Die Abgeordneten im Repräsentantenhaus sowie des Senats werden direkt von ihren Wählern und Wählerinnen gewählt, was im Gegensatz zu den Wahlleuten bei der Präsidentschaftswahl steht. Die US-Wähler und -Wählerinnen können nur indirekt darüber abstimmen, wer der nächste Präsident wird. Ihre Stimme entscheidet über die Zusammensetzung des Wahlkollegiums („Electoral College“), das dann den Präsidenten wählt. Die Wahlleute stimmen 41 Tage nach der Präsidentenwahl ab. Sie richten sich dabei nach dem Ergebnis in ihrem Bundesstaat. Um Präsident zu werden, muss ein Kandidat mindestens die Stimmen von 270 Wahlleuten gewinnen. Das offizielle Ergebnis wird dann erst am 6. Jänner im Kongress bekanntgegeben.

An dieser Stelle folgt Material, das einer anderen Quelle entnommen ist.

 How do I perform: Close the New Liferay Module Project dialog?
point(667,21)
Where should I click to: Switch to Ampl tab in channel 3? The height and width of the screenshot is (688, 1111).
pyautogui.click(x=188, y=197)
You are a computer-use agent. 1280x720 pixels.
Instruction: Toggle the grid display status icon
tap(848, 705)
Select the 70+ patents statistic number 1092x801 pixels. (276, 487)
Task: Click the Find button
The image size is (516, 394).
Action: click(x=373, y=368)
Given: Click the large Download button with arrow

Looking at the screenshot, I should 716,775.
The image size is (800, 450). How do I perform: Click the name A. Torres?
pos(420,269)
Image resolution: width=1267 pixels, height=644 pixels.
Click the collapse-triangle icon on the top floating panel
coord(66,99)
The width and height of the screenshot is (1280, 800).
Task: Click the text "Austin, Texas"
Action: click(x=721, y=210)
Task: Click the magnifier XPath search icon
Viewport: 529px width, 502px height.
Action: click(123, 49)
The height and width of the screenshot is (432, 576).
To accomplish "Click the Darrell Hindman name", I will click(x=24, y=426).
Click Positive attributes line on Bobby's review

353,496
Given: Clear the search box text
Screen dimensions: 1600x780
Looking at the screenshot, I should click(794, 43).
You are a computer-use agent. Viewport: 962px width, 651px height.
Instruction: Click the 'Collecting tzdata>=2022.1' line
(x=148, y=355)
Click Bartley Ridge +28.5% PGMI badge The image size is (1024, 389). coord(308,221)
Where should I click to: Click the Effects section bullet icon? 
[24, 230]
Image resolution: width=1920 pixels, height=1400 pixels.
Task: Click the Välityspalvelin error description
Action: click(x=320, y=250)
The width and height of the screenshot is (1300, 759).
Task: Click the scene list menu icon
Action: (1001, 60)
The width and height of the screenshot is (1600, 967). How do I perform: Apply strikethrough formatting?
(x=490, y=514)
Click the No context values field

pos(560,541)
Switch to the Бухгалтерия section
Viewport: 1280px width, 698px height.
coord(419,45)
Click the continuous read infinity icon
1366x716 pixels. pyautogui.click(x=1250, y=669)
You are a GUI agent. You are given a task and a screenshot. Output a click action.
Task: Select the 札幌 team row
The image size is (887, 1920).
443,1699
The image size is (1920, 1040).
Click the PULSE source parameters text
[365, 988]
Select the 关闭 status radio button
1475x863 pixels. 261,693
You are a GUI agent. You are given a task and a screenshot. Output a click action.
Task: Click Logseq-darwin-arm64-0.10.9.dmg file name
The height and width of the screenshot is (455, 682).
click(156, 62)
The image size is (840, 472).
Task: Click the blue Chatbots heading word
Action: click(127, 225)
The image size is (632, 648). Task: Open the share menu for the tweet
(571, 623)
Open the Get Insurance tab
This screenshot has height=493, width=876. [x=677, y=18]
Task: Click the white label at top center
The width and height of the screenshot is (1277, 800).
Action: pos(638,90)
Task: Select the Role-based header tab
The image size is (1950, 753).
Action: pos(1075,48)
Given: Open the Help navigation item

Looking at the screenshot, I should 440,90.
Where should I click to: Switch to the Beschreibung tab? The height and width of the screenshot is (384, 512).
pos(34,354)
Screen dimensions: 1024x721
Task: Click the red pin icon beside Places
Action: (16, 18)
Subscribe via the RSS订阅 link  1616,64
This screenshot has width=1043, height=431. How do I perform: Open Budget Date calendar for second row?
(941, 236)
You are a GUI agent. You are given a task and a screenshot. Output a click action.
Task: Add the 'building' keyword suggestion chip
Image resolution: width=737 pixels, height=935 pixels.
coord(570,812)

Ohne Senat kaum Möglichkeiten

2018 hatten die Demokraten die Mehrheit im Repräsentantenhaus erobert. Die Niederlage fügte Präsident Trump einen Dämpfer für seine politischen Vorhaben zu. Die Sprecherin des Repräsentantenhauses, die Demokratin Nancy Pelosi, durchkreuzte seitdem immer wieder die Pläne von Trump und Republikanern. Auch Barack Obama verlor nach zwei Jahren im Weißen Haus die Mehrheit bei den Abgeordneten dort. Durch das Haushaltsrecht kann der Kongress vielen Vorhaben des Präsidenten die Finanzierung entziehen. Seit 2014 ist der Senat in republikanischer Hand.

Grafik zu den US-Kongressmehrheiten seit 1981
Grafik: APA/ORF.at; Quelle: APA

Hinweis

ORF.at berichtet rund um die Uhr über alle Ergebnisse und Ereignisse bei der US-Wahl. Die Auszählung und den Tag nach der Entscheidung begleitet ein Liveticker mit Experten- und Korrespondentenstimmen. Per Livestream sind am Dienstag ab 22.00 Uhr auch die ORF-Sondersendungen zu sehen – mehr dazu in tv.ORF.at.

In Medien wird bereits darüber spekuliert, was passiert, wenn Trump die Wahl gewinnen, aber den Senat verlieren sollte. Tritt dieser Fall ein, hätte der Präsident sogar Probleme, ein neues Kabinett zu ernennen. Denn jeder Minister muss mit einfacher Mehrheit von der Kammer bestätigt werden. Kommt es zu einem 50:50-Patt im Senat, entscheidet die Stimme des Vizepräsidenten. Einem Gesetzesvorhaben muss ohnehin jede der beiden Kammern zustimmen.

Neben Präsidentenamt, Repräsentantenhaus und Senat stehen am Dienstag aber auch einige Volksabstimmungen an. In Colorado etwa wird über die Wiedereinführung von grauen Wölfen in der freien Wildbahn abgestimmt, in Mississippi über die Zulassung von Marihuana als Arzneimittel und das Design der neuen Flagge des Bundesstaates.